Но нет, Сергей не пойдет на них войной. Не сегодня, не сейчас. Надо еще урожай собрать… Но он будет готов, с этого мгновения — всегда готов встретить их с оружием в руках. Только так можно разговаривать с машиной. Железным инструментом, огнем и умением — потому что это все-таки машина. Все эти люди — просто части машины, болтики и винтики, и всегда можно отвинтить, закрутить, сломать, наконец. Они должны были понимать — на что идут. Если ты надел форму — будь готов к тому, что ты стал потенциальной жертвой, и абсолютно каждый имеет право напасть на тебя. Если не понимаешь этого — значит не было мозгов и не будет… Пусть попробует хоть кто-то прийти — и Сергей устроит им капитальный ремонт, кровавую баню, все умоются.

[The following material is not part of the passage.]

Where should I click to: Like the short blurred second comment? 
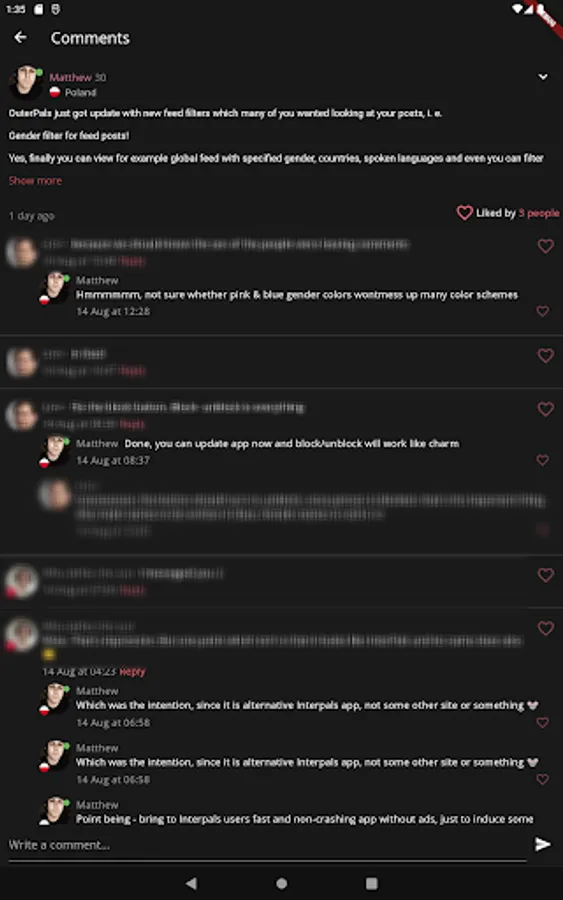tap(546, 355)
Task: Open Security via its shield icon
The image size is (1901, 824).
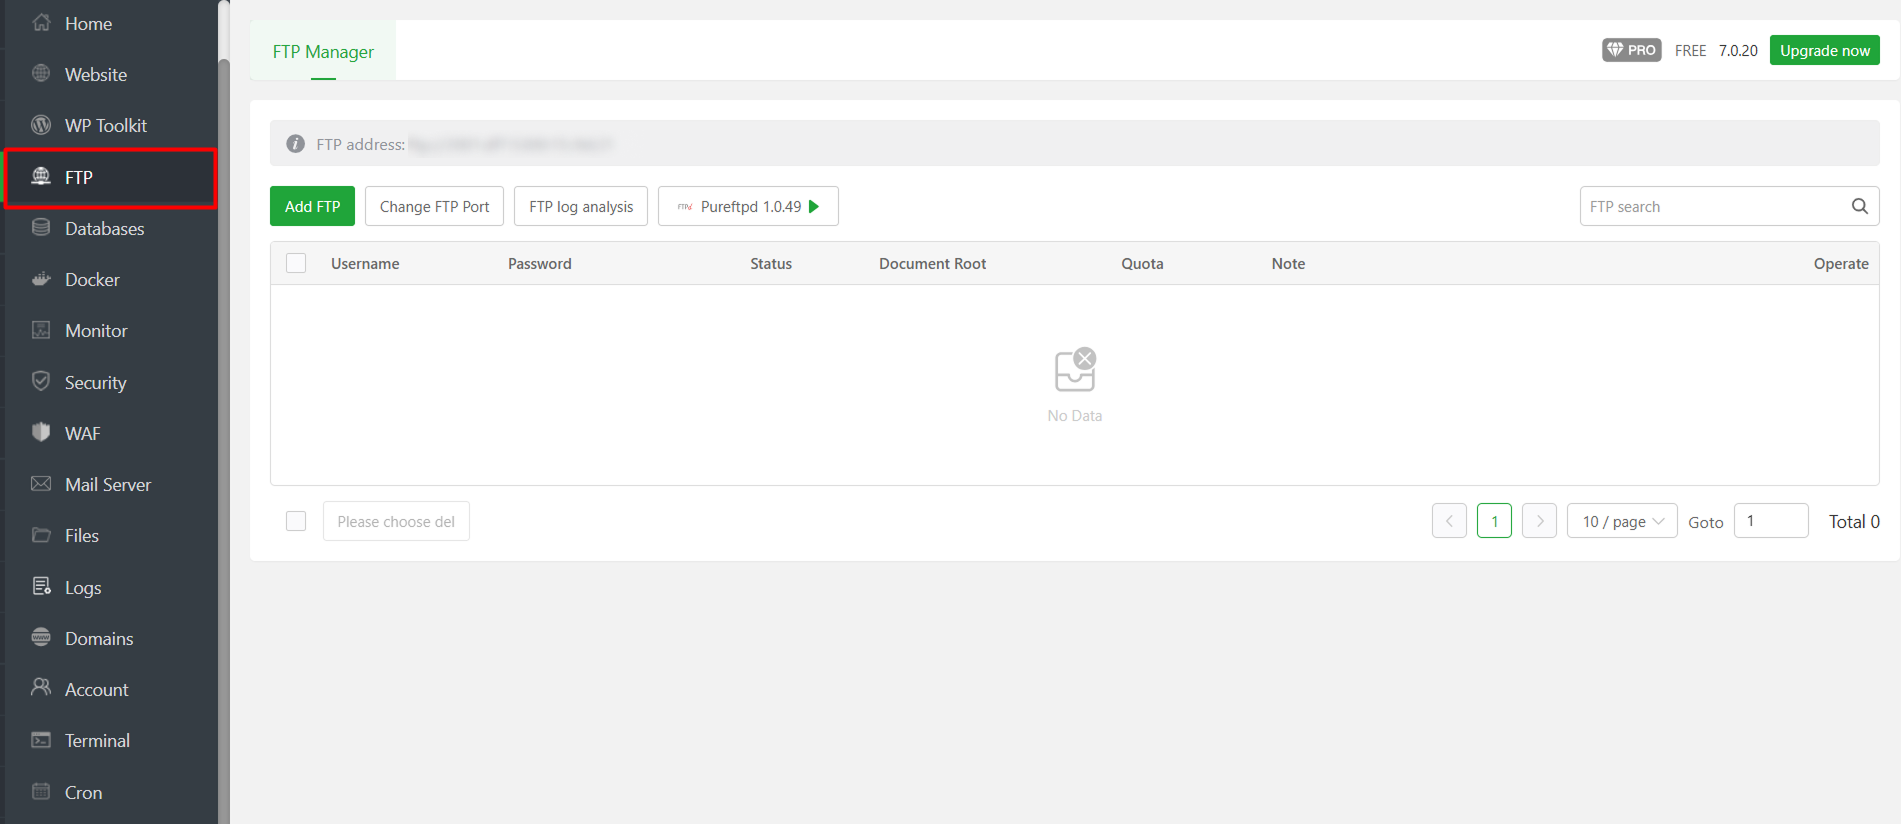Action: (x=41, y=381)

— Я сегодня на поле пойду, — сказал Шпак глухо. — Кто-то ведь должен вас кормить…
Александр скривился, Наиль с досадой отвернулся, а Сергей подтянул автомат к груди.
— А как же мы… без тебя? — спросил Павин.
— А вы, — отозвался Шпак. — Вы меня прикроете. Пока воевать будете, я что-нибудь придумаю. А уж как придумаю…
Неуверенная улыбка заиграла на лице Александра. Наиль оскалился, блеснул на солнце циркониевыми зубами. Павин протер ладонью вспотевший лоб.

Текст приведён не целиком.